[Prompt]: Could you convert these items into a numbered list, leaving out any blank lines?

[Task inputs]:
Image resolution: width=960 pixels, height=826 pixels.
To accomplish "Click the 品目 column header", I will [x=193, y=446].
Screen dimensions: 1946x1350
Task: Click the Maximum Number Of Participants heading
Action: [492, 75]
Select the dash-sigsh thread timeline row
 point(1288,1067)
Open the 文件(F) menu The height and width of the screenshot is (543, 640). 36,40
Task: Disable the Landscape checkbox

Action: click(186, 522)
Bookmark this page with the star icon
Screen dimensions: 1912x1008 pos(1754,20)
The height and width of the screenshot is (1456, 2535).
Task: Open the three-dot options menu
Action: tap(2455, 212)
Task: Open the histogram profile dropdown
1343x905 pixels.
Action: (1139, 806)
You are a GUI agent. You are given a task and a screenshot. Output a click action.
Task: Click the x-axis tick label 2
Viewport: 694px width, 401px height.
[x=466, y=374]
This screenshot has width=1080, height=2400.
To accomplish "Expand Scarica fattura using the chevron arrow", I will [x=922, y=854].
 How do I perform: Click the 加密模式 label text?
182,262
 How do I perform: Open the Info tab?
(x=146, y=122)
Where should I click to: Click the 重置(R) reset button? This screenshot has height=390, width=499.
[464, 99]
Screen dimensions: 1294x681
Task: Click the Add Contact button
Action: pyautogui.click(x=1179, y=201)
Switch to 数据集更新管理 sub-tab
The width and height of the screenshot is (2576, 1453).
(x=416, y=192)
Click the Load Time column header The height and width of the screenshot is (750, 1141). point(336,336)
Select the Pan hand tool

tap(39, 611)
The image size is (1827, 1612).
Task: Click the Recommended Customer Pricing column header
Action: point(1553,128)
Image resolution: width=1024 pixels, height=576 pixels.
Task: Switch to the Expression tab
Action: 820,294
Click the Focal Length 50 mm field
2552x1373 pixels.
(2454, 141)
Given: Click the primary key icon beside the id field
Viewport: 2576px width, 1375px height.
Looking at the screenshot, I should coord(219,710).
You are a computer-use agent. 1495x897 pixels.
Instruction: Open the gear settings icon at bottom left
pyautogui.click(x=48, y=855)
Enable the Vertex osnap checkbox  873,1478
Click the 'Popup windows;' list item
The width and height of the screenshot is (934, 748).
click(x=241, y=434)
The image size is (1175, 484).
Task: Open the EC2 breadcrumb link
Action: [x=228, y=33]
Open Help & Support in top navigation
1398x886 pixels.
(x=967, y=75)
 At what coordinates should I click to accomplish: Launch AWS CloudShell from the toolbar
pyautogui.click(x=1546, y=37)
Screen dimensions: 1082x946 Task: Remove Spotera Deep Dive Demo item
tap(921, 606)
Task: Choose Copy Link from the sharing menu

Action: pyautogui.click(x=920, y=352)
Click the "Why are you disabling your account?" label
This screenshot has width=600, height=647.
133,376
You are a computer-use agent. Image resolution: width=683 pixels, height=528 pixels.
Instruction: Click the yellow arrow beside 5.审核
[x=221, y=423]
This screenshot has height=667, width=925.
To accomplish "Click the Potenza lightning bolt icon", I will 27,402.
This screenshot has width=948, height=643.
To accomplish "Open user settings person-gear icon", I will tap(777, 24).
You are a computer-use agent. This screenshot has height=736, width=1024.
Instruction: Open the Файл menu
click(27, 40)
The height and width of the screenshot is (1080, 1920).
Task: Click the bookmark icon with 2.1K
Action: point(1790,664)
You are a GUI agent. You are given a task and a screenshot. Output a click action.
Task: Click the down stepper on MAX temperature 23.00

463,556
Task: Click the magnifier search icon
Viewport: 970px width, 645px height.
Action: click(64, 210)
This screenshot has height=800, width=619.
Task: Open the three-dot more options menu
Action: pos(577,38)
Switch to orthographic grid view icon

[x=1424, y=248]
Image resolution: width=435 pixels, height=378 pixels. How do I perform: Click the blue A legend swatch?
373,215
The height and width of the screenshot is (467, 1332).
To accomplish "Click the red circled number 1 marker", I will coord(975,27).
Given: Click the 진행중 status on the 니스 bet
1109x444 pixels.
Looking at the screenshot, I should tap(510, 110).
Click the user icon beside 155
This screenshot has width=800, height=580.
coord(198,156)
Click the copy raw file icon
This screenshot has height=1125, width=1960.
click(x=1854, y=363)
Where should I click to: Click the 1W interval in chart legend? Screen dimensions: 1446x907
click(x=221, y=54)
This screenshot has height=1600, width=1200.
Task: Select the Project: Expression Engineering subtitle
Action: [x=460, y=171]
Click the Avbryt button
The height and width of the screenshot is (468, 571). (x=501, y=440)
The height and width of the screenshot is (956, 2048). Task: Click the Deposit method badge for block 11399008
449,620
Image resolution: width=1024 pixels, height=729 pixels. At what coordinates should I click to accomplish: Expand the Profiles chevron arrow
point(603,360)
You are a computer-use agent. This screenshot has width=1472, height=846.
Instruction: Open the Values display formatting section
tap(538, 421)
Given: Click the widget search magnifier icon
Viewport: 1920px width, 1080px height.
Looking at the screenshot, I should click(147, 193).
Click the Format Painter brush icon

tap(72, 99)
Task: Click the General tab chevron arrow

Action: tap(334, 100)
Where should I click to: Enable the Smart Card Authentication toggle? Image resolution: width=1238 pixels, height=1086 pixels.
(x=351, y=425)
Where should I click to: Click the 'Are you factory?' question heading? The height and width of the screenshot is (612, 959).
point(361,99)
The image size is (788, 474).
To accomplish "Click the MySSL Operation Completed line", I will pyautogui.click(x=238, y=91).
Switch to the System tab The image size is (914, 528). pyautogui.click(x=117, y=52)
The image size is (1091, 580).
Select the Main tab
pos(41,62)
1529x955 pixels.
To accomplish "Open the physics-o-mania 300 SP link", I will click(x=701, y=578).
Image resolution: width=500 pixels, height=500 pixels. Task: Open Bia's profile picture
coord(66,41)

[Output for this task]:
1. Image resolution: width=960 pixels, height=826 pixels.
2. To accomplish "Click the 品目 column header", I will [x=193, y=446].
3. Screen dimensions: 1946x1350
4. Task: Click the Maximum Number Of Participants heading
5. Action: [492, 75]
6. Select the dash-sigsh thread timeline row
7.  point(1288,1067)
8. Open the 文件(F) menu The height and width of the screenshot is (543, 640). 36,40
9. Task: Disable the Landscape checkbox
10. Action: click(186, 522)
11. Bookmark this page with the star icon
12. Screen dimensions: 1912x1008 pos(1754,20)
13. The height and width of the screenshot is (1456, 2535).
14. Task: Open the three-dot options menu
15. Action: tap(2455, 212)
16. Task: Open the histogram profile dropdown
17. 1343x905 pixels.
18. Action: (1139, 806)
19. You are a GUI agent. You are given a task and a screenshot. Output a click action.
20. Task: Click the x-axis tick label 2
21. Viewport: 694px width, 401px height.
22. [x=466, y=374]
23. This screenshot has width=1080, height=2400.
24. To accomplish "Expand Scarica fattura using the chevron arrow", I will [x=922, y=854].
25.  How do I perform: Click the 加密模式 label text?
26. 182,262
27.  How do I perform: Open the Info tab?
28. (x=146, y=122)
29. Where should I click to: Click the 重置(R) reset button? This screenshot has height=390, width=499.
30. [464, 99]
31. Screen dimensions: 1294x681
32. Task: Click the Add Contact button
33. Action: pyautogui.click(x=1179, y=201)
34. Switch to 数据集更新管理 sub-tab
35. The width and height of the screenshot is (2576, 1453).
36. (x=416, y=192)
37. Click the Load Time column header The height and width of the screenshot is (750, 1141). point(336,336)
38. Select the Pan hand tool
39. tap(39, 611)
40. The image size is (1827, 1612).
41. Task: Click the Recommended Customer Pricing column header
42. Action: point(1553,128)
43. Image resolution: width=1024 pixels, height=576 pixels.
44. Task: Switch to the Expression tab
45. Action: 820,294
46. Click the Focal Length 50 mm field
47. 2552x1373 pixels.
48. (2454, 141)
49. Given: Click the primary key icon beside the id field
50. Viewport: 2576px width, 1375px height.
51. Looking at the screenshot, I should coord(219,710).
52. You are a computer-use agent. 1495x897 pixels.
53. Instruction: Open the gear settings icon at bottom left
54. pyautogui.click(x=48, y=855)
55. Enable the Vertex osnap checkbox  873,1478
56. Click the 'Popup windows;' list item
57. The width and height of the screenshot is (934, 748).
58. click(x=241, y=434)
59. The image size is (1175, 484).
60. Task: Open the EC2 breadcrumb link
61. Action: [x=228, y=33]
62. Open Help & Support in top navigation
63. 1398x886 pixels.
64. (x=967, y=75)
65.  At what coordinates should I click to accomplish: Launch AWS CloudShell from the toolbar
66. pyautogui.click(x=1546, y=37)
67. Screen dimensions: 1082x946 Task: Remove Spotera Deep Dive Demo item
68. tap(921, 606)
69. Task: Choose Copy Link from the sharing menu
70. Action: pyautogui.click(x=920, y=352)
71. Click the "Why are you disabling your account?" label
72. This screenshot has width=600, height=647.
73. 133,376
74. You are a computer-use agent. Image resolution: width=683 pixels, height=528 pixels.
75. Instruction: Click the yellow arrow beside 5.审核
76. [x=221, y=423]
77. This screenshot has height=667, width=925.
78. To accomplish "Click the Potenza lightning bolt icon", I will 27,402.
79. This screenshot has width=948, height=643.
80. To accomplish "Open user settings person-gear icon", I will tap(777, 24).
81. You are a computer-use agent. This screenshot has height=736, width=1024.
82. Instruction: Open the Файл menu
83. click(27, 40)
84. The height and width of the screenshot is (1080, 1920).
85. Task: Click the bookmark icon with 2.1K
86. Action: point(1790,664)
87. You are a GUI agent. You are given a task and a screenshot. Output a click action.
88. Task: Click the down stepper on MAX temperature 23.00
89. 463,556
90. Task: Click the magnifier search icon
91. Viewport: 970px width, 645px height.
92. Action: click(64, 210)
93. This screenshot has height=800, width=619.
94. Task: Open the three-dot more options menu
95. Action: pos(577,38)
96. Switch to orthographic grid view icon
97. [x=1424, y=248]
98. Image resolution: width=435 pixels, height=378 pixels. How do I perform: Click the blue A legend swatch?
99. 373,215
100. The height and width of the screenshot is (467, 1332).
101. To accomplish "Click the red circled number 1 marker", I will coord(975,27).
102. Given: Click the 진행중 status on the 니스 bet
103. 1109x444 pixels.
104. Looking at the screenshot, I should tap(510, 110).
105. Click the user icon beside 155
106. This screenshot has width=800, height=580.
107. coord(198,156)
108. Click the copy raw file icon
109. This screenshot has height=1125, width=1960.
110. click(x=1854, y=363)
111. Where should I click to: Click the 1W interval in chart legend? Screen dimensions: 1446x907
112. click(x=221, y=54)
113. This screenshot has height=1600, width=1200.
114. Task: Select the Project: Expression Engineering subtitle
115. Action: [x=460, y=171]
116. Click the Avbryt button
117. The height and width of the screenshot is (468, 571). (x=501, y=440)
118. The height and width of the screenshot is (956, 2048). Task: Click the Deposit method badge for block 11399008
119. 449,620
120. Image resolution: width=1024 pixels, height=729 pixels. At what coordinates should I click to accomplish: Expand the Profiles chevron arrow
121. point(603,360)
122. You are a computer-use agent. This screenshot has width=1472, height=846.
123. Instruction: Open the Values display formatting section
124. tap(538, 421)
125. Given: Click the widget search magnifier icon
126. Viewport: 1920px width, 1080px height.
127. Looking at the screenshot, I should click(147, 193).
128. Click the Format Painter brush icon
129. tap(72, 99)
130. Task: Click the General tab chevron arrow
131. Action: tap(334, 100)
132. Where should I click to: Enable the Smart Card Authentication toggle? Image resolution: width=1238 pixels, height=1086 pixels.
133. (x=351, y=425)
134. Where should I click to: Click the 'Are you factory?' question heading? The height and width of the screenshot is (612, 959).
135. point(361,99)
136. The image size is (788, 474).
137. To accomplish "Click the MySSL Operation Completed line", I will pyautogui.click(x=238, y=91).
138. Switch to the System tab The image size is (914, 528). pyautogui.click(x=117, y=52)
139. The image size is (1091, 580).
140. Select the Main tab
141. pos(41,62)
142. 1529x955 pixels.
143. To accomplish "Open the physics-o-mania 300 SP link", I will click(x=701, y=578).
144. Image resolution: width=500 pixels, height=500 pixels. Task: Open Bia's profile picture
145. coord(66,41)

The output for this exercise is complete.